> _Task description_
Return the line containing "Vie pratique (666, 74)" together with every later line up to the end of the records, exactly and with no pictures; return nothing else.

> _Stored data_
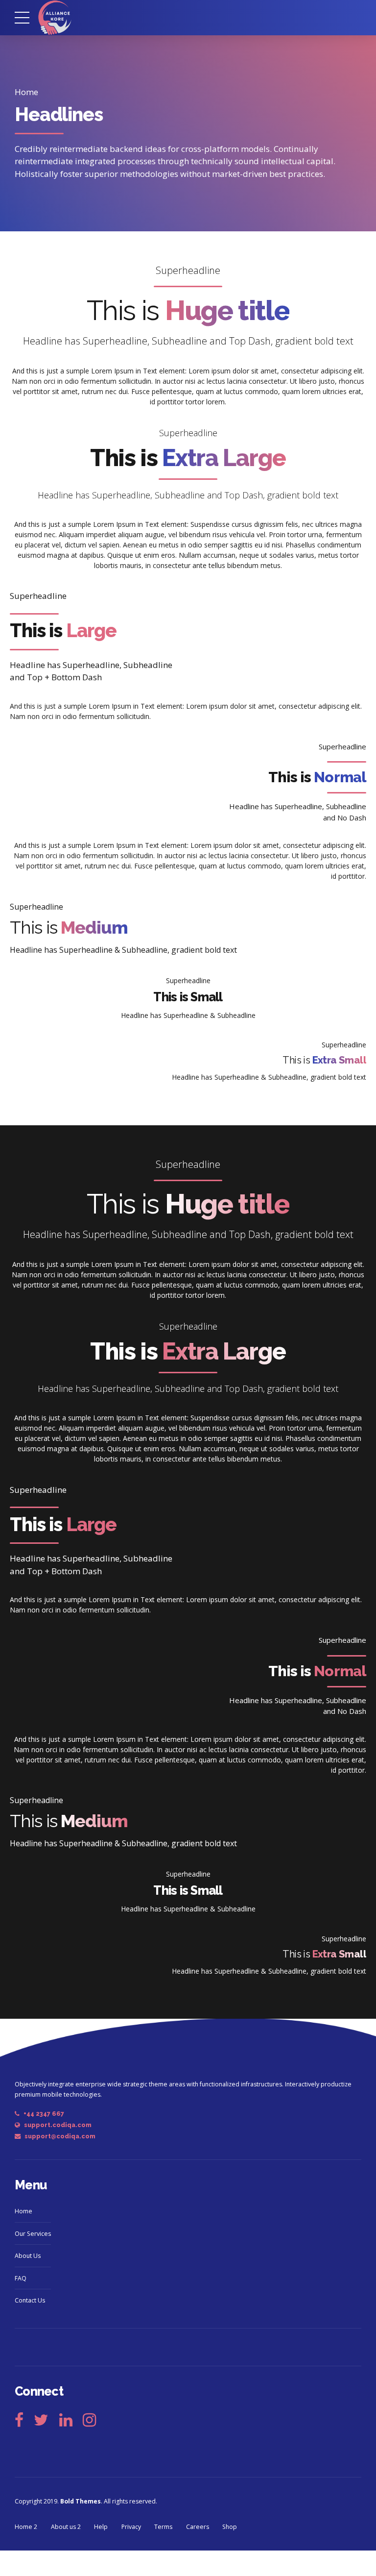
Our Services (33, 2233)
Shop (229, 2527)
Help (101, 2527)
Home (26, 92)
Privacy (131, 2527)
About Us (28, 2256)
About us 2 (66, 2527)
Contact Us (30, 2300)
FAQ (20, 2278)
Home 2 (26, 2527)
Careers (197, 2527)
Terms (163, 2527)
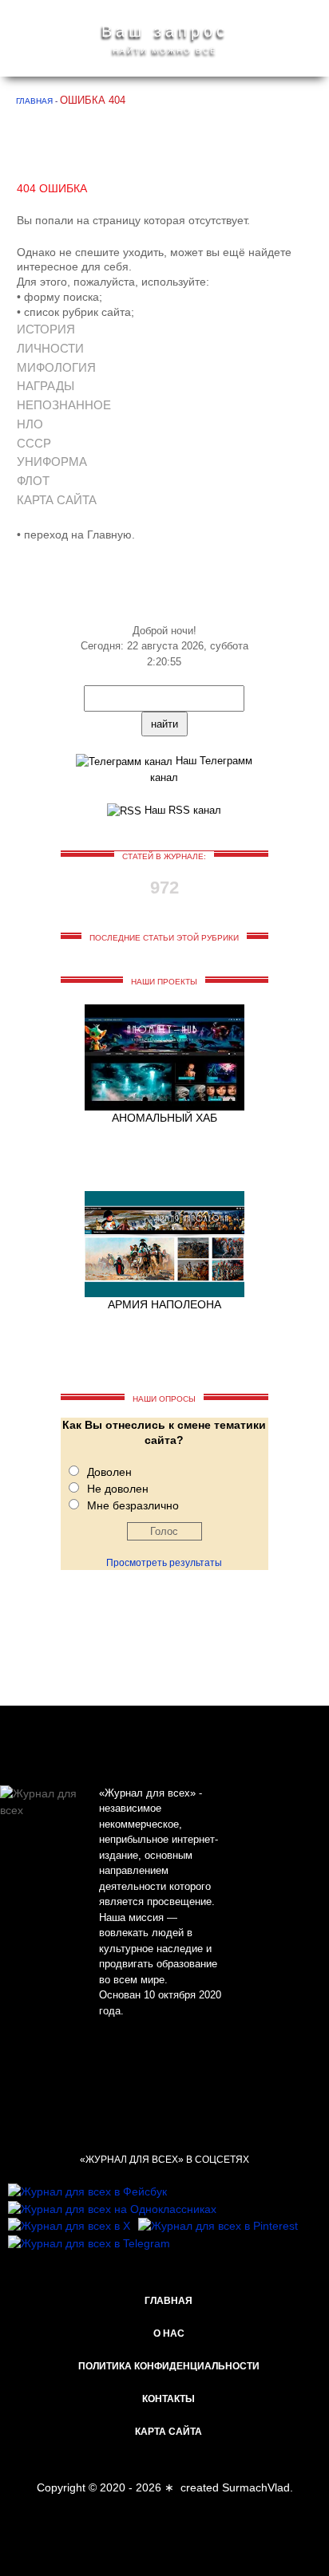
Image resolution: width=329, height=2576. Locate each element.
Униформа (52, 461)
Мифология (56, 367)
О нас (168, 2333)
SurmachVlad (256, 2487)
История (46, 329)
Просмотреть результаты (164, 1562)
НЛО (30, 424)
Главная (168, 2300)
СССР (34, 443)
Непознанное (64, 405)
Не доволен (118, 1488)
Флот (33, 480)
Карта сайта (57, 500)
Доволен (109, 1472)
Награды (45, 386)
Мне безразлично (133, 1505)
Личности (50, 348)
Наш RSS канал (181, 810)
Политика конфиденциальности (169, 2366)
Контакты (168, 2398)
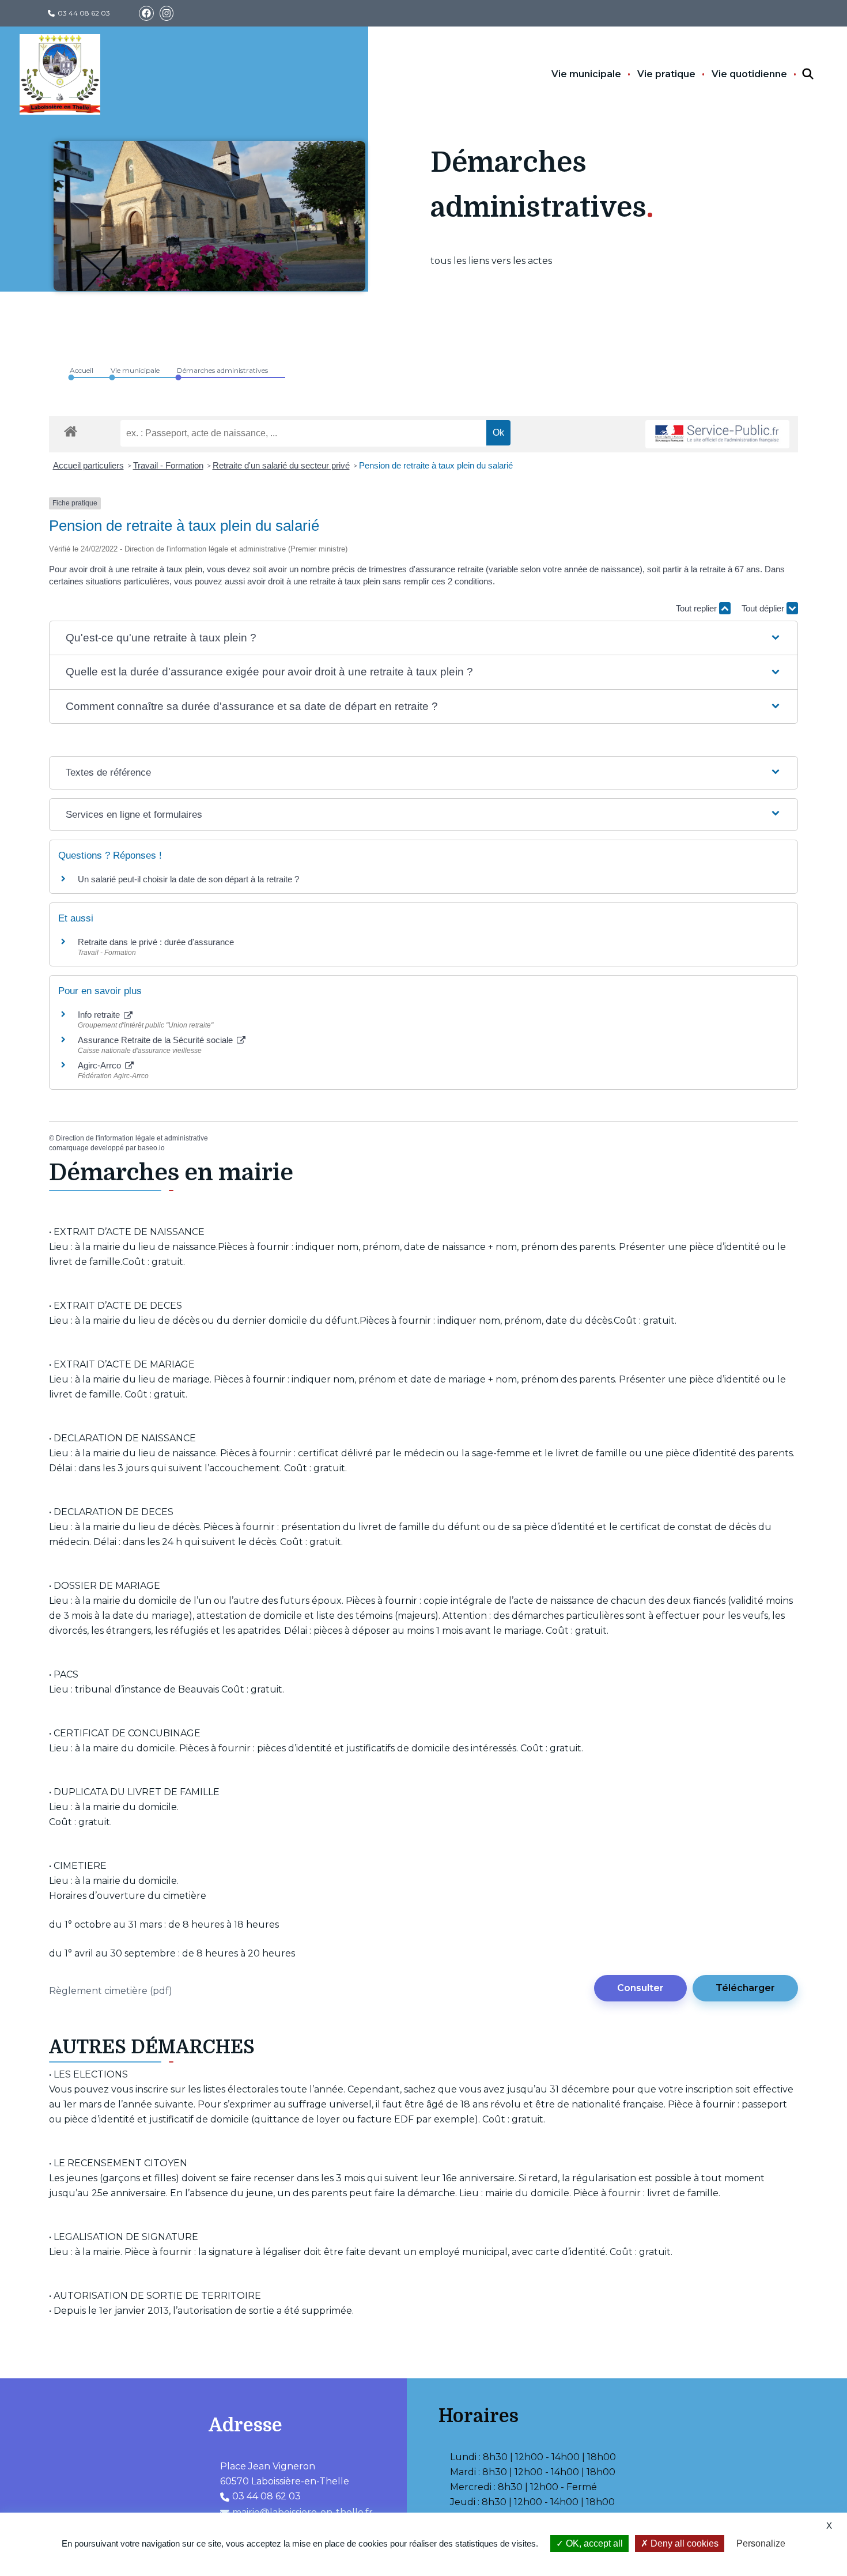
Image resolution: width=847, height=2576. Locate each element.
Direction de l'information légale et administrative (132, 1138)
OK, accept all (593, 2543)
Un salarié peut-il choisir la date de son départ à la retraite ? (188, 879)
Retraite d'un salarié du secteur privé (281, 465)
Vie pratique (666, 74)
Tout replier (697, 608)
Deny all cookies (683, 2543)
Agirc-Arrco (100, 1065)
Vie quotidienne (749, 74)
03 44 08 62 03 (84, 13)
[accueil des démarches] (71, 429)
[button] (423, 638)
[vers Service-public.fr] (717, 434)
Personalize (760, 2543)
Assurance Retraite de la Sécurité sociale (156, 1040)
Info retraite (100, 1014)
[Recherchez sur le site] (797, 74)
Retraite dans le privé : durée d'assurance (156, 942)
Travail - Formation (168, 465)
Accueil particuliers (88, 465)
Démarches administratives (222, 370)
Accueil (81, 370)
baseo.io (151, 1148)
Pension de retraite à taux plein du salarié (436, 465)
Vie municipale (586, 74)
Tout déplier (764, 608)
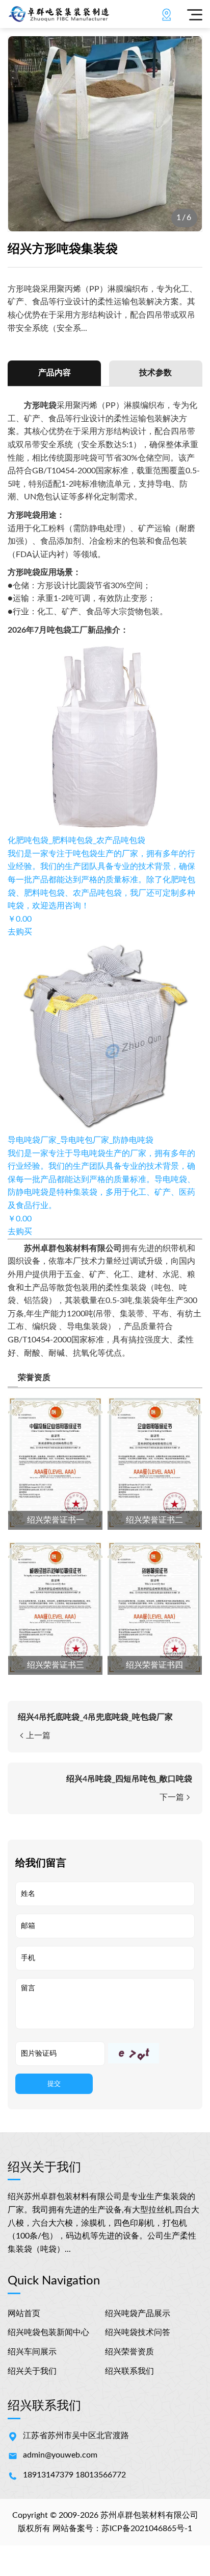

> _Written answer_
Vie pratique (666, 74)
Tout replier (697, 608)
Deny all cookies (683, 2543)
Agirc-Arrco (100, 1065)
Vie quotidienne (749, 74)
03 44 08 62 03 (84, 13)
[accueil des démarches] (71, 429)
[button] (423, 638)
[vers Service-public.fr] (717, 434)
Personalize (760, 2543)
Assurance Retraite de la Sécurité sociale (156, 1040)
Info retraite (100, 1014)
[Recherchez sur le site] (797, 74)
Retraite dans le privé : durée d'assurance (156, 942)
Travail - Formation (168, 465)
Accueil particuliers (88, 465)
Démarches administratives (222, 370)
Accueil (81, 370)
baseo.io (151, 1148)
Pension de retraite à taux plein du salarié (436, 465)
Vie municipale (586, 74)
Tout déplier (764, 608)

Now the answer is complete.